Demo ```python import pandas as pd import vega_datasets import altair as alt # import vegafusion # vegafusion.enable() alt.data_transformers.enable("vegafusion") from pandas.core.interchange.dataframe import PandasDataFrameXchg class NoisyDfInterface(pd.core.interchange.dataframe.PandasDataFrameXchg): def __dataframe__(self, allow_copy: bool = True): return NoisyDfInterface(self._df, allow_copy=allow_copy) def get_column_by_name(self, name): print(f"get_column_by_name('{name}')") return super().get_column_by_name(name) cars = vega_datasets.data.cars() chart = ( alt.Chart(NoisyDfInterface(cars)) .mark_rect() .encode( x=alt.X("Origin"), y=alt.Y("Miles_per_Gallon:Q", bin=True), color="count()", ) ) chart ``` ``` get_column_by_name('Origin') get_column_by_name('Name') get_column_by_name('Miles_per_Gallon') get_column_by_name('Cylinders') get_column_by_name('Displacement') get_column_by_name('Horsepower') get_column_by_name('Weight_in_lbs') get_column_by_name('Acceleration') get_column_by_name('Year') get_column_by_name('Origin') ``` ```python movies = pd.read_json("https://raw.githubusercontent.com/vega/vega-datasets/main/data/movies.json") movies = pd.concat([movies]*3200, axis=0).reset_index(drop=False) print(len(movies)) chart = alt.Chart(NoisyDfInterface(movies)).mark_bar().encode( alt.X("IMDB Rating:Q", bin=True), y='count()', ) chart ``` ``` 10243200 get_column_by_name('index') get_column_by_name('Title') ```

Is there some sort of threshold under which this doesn't kick in?
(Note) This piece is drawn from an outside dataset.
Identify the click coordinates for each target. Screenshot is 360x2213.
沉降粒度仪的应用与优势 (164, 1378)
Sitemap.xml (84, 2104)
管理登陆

jonmmease commented 7 months ago

Hi @ivirshup. I think the calls to get_column_by_name are coming from Altair (in order to access the schema of the DataFrame). This call is required to return a DFI column object (which includes the column type), but this doesn't need to involve physically load the column's underlying data.

See https://github.com/altair-viz/altair/pull/3114 for how Altair is using the __dataframe__ protocol to extract type information. And see https://github.com/ibis-project/ibis/pull/6733 for an example of how Ibis implements the protocol to provide column info for all of the columns without actually performing the underlying query.

The part that VegaFusion added in #438 was to add a call to dfi.select_columns_by_name(columns) before loading the dataframe into memory with pyarrow. For anndata, I think you could follow the pattern Ibis uses for implementing get_column_by_name lazily (this assumes you have cheap access to the schema of all of the columns without loading them all into memory). And then also implement dfi.select_columns_by_name(columns) to filter out the set of available columns.